Unfortunately, these filters frequently:

  • Lead to less informed consumer decisions about the experience at a business
  • Remove legitimate reviews, especially from less sophisticated, less active customers
  • Discourage new users from leaving reviews

... all of which leads to frustration from the standpoint of a small business owner.

Avoiding review filters

Yelp is probably the most aggressive among its peers at enforcing its business review guidelines, which also happen to be the most onerous guidelines of any local search engine. Yelp's filtering is so aggressive that one in five reviews written on Yelp never shows up on the site!

To sum up those guidelines:

  • Don't ask anyone to review your business on Yelp.
  • Don't ask anyone to review your business on Yelp.
  • Don't ask anyone to review your business on Yelp.

O ye business owner who disobeys those guidelines, beware! You run the risk of a public shaming.

Although Yelp's guidelines are considerably more strict than its peers', Google+ is not far behind in stringency. However, many local search engines are far less prickly about soliciting reviews from customers—or even incentivizing them—and some (including Google) have evenengaged in this behavior themselves.
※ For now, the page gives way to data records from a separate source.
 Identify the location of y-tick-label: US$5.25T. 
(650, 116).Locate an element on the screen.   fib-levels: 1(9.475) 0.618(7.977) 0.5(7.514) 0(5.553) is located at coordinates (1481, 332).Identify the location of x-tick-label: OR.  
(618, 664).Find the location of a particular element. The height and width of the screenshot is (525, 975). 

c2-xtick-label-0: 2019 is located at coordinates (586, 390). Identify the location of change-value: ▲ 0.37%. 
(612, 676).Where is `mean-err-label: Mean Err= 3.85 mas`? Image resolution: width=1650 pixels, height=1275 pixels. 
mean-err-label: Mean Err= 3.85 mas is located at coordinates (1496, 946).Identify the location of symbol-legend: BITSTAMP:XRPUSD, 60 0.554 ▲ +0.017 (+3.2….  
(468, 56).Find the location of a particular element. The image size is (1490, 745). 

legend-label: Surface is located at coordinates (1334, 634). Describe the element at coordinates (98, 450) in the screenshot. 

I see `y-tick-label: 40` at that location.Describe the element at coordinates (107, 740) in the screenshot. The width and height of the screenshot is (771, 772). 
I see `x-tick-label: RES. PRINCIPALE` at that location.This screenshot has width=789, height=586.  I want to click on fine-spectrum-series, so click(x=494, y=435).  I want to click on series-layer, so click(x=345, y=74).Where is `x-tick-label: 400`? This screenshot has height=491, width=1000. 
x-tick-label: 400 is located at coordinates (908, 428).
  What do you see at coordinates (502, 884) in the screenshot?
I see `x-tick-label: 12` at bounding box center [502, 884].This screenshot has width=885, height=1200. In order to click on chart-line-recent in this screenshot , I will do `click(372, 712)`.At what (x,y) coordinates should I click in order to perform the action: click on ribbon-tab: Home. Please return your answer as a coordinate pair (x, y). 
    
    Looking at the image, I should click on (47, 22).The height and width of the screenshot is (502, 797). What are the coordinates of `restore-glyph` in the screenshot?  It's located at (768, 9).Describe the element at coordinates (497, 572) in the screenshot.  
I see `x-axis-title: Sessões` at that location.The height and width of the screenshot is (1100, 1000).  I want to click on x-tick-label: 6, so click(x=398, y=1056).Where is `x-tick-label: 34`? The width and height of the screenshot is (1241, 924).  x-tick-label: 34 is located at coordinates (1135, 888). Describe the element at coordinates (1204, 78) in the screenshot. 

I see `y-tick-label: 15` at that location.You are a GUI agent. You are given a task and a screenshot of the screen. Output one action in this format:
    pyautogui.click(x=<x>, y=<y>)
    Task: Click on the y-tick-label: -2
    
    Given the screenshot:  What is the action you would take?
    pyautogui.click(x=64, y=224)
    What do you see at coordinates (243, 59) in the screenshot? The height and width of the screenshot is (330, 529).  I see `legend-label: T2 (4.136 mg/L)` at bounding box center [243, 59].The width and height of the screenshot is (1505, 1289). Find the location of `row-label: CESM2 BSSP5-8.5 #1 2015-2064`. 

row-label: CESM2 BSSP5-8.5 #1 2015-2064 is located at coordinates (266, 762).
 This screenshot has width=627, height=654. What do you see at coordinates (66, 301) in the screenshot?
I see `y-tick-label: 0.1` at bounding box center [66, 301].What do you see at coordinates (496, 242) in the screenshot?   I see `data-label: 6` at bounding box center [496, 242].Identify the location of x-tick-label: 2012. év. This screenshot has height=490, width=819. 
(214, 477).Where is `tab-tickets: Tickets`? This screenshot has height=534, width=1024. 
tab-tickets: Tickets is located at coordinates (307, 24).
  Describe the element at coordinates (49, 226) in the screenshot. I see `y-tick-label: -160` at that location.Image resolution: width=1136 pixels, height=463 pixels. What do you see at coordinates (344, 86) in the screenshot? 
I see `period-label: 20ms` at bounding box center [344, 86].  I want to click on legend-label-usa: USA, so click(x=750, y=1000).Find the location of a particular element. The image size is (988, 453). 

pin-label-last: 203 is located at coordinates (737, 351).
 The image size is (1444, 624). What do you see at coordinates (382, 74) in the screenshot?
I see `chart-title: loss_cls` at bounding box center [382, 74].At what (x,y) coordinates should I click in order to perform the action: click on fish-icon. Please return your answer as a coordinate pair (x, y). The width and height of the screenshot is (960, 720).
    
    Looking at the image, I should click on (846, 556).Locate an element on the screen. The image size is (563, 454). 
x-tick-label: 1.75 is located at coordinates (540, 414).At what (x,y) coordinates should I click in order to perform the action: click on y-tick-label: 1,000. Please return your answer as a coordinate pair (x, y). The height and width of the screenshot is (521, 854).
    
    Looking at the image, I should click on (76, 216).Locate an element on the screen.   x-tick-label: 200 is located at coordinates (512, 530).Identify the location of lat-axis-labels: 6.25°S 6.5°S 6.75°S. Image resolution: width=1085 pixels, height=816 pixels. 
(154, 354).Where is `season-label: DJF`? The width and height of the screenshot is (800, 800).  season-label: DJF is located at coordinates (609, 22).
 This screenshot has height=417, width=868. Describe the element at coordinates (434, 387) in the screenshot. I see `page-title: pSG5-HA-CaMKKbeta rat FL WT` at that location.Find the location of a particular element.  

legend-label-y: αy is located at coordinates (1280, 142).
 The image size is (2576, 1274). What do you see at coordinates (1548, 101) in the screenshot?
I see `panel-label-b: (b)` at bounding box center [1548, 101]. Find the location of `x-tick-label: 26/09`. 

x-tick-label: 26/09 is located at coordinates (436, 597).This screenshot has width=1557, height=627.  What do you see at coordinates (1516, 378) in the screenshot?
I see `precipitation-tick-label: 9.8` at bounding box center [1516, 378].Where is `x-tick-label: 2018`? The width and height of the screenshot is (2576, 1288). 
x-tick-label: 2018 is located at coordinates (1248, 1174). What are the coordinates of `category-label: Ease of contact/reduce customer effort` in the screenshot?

For those who have been caught in the Google+ review filter, Mike Blumenthal has covered your travails par excellence and has authored a very reasonable response. Miriam Ellis and Joy Hawkins have also given excellent advice on this front.

The review filters of the future

While the search engines may throttle their level of filtering from time to time, the review filter is a local search institution that is here to stay.

The primary methods of these filters, though, will change pretty dramatically. Rather than judging a review by its content or looking at website behavior (such as how many reviews a user has left for other businesses), the explosion in smartphone adoption is enabling a couple of far less easily manipulated criteria to judge the veracity of a review:

  • Any local search platform operated by a handset maker (like Google, Apple, Microsoft, Nokia) could register the device ID at the time of review and tie it to a bona fide human being.
  • Any local search platform that has implemented mobile payment processing (like Google, Apple, any Square or PayPal Here partner) could disable the ability for a user to leave a review of a retail-category business unless he or she had completed a transaction at the storefront.

Even for platforms without handsets or a payment processing advantage, requiring location-awareness for users of mobile applications prior to leaving a review seems like a no-brainer—which Yelp has already implemented, and Google may be well on its way to doing.

For those sites that are more desktop-dependent, widespread adoption of primary social logins (Google+, Facebook, Twitter, etc.) could lead to a baked-in layer of spam-fighting.

As Eric Schmidt recently said:

Within search results, information tied to verified online profiles will be ranked higher than content without such verification, which will result in most users naturally clicking on the top (verified) results. The true cost of remaining anonymous, then, might be irrelevance.

In some industries (e.g., DUI law, plastic surgery, psychology), anonymity may be a prerequisite for any user reviews and these local search platforms may need a Plan B. For most industries, though, requiring some sort of verified social profile would solve a lot of problems.

Facebook has a huge leg up on other social networks based on its knowledge of a user's social connections. Google+, meanwhile, could look at a user's activity across Google's entire range of products (web search, Gmail, YouTube, etc.) to stop spammers in their tracks.

While consumer privacy concerns around these mechanisms for review filtering may arise, many business owners would likely rejoice at a truer, less bug-ridden filtering algorithm and a more accurate, complete representation of their customers' experience.